Chat
Try this in Colab — 04_harness_chat
How do I start a chat session?
Use POST /api/memories/{id}/chat with an OpenAI-compatible messages array. The response is a Server-Sent Events (SSE) stream delivering LLM tokens, tool calls, and rich A2UI surfaces.
The chat endpoint turns any Areev context database into a conversational interface. The LLM automatically recalls relevant grains as context and can execute tool calls to search, add, or modify grains during the conversation. This is the primary way humans interact with AI memory through the Areev App UI — ask questions in natural language and the LLM retrieves, summarizes, and acts on stored knowledge.
The model and provider fields are optional. If omitted, Areev uses the LLM settings configured on the server. Supported providers include OpenAI, Anthropic, and Ollama. The server proxies requests to the LLM provider so API keys never reach the browser. By default, 10 context grains are assembled per request (configurable up to 100 via context_limit), and the LLM can execute multiple sequential tool rounds per turn.
import requests
response = requests.post(
"https://acme.areev.ai/api/memories/knowledge-base/chat",
json={
"messages": [
{"role": "user", "content": "What does John like?"}
]
},
stream=True
)
for line in response.iter_lines():
if line:
print(line.decode())
POST /api/memories/knowledge-base/chat
Content-Type: application/json
{
"messages": [
{"role": "user", "content": "What does John like?"}
],
"model": "gpt-4o",
"provider": "openai"
}
What SSE events does the stream return?
The SSE stream delivers six event types that let frontends render text, tool activity, pipeline progress, and rich A2UI surfaces in real time.

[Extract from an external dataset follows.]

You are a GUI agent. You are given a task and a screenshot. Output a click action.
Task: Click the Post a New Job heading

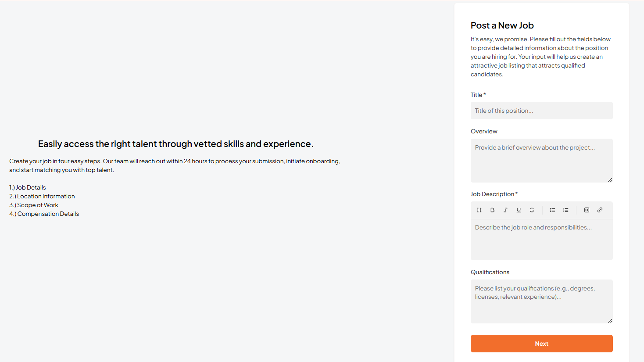pyautogui.click(x=502, y=25)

Each event arrives as a data: line in the SSE stream with a JSON payload. The text event carries individual LLM tokens for streaming display (concatenate delta values to form the full message). The tool_call event fires when the LLM decides to execute a memory operation, followed by a tool_result event when execution completes. The pipeline event reports per-stage progress for multi-stage tools (e.g. CAL query, recall, compliance checks), carrying the stage name, status, optional duration, and stage-specific data. The a2ui event delivers structured UI components (memory cards, dashboards, compliance summaries) in A2UI v0.9 JSONL format. The done event signals stream completion with metadata including latency and context grain count.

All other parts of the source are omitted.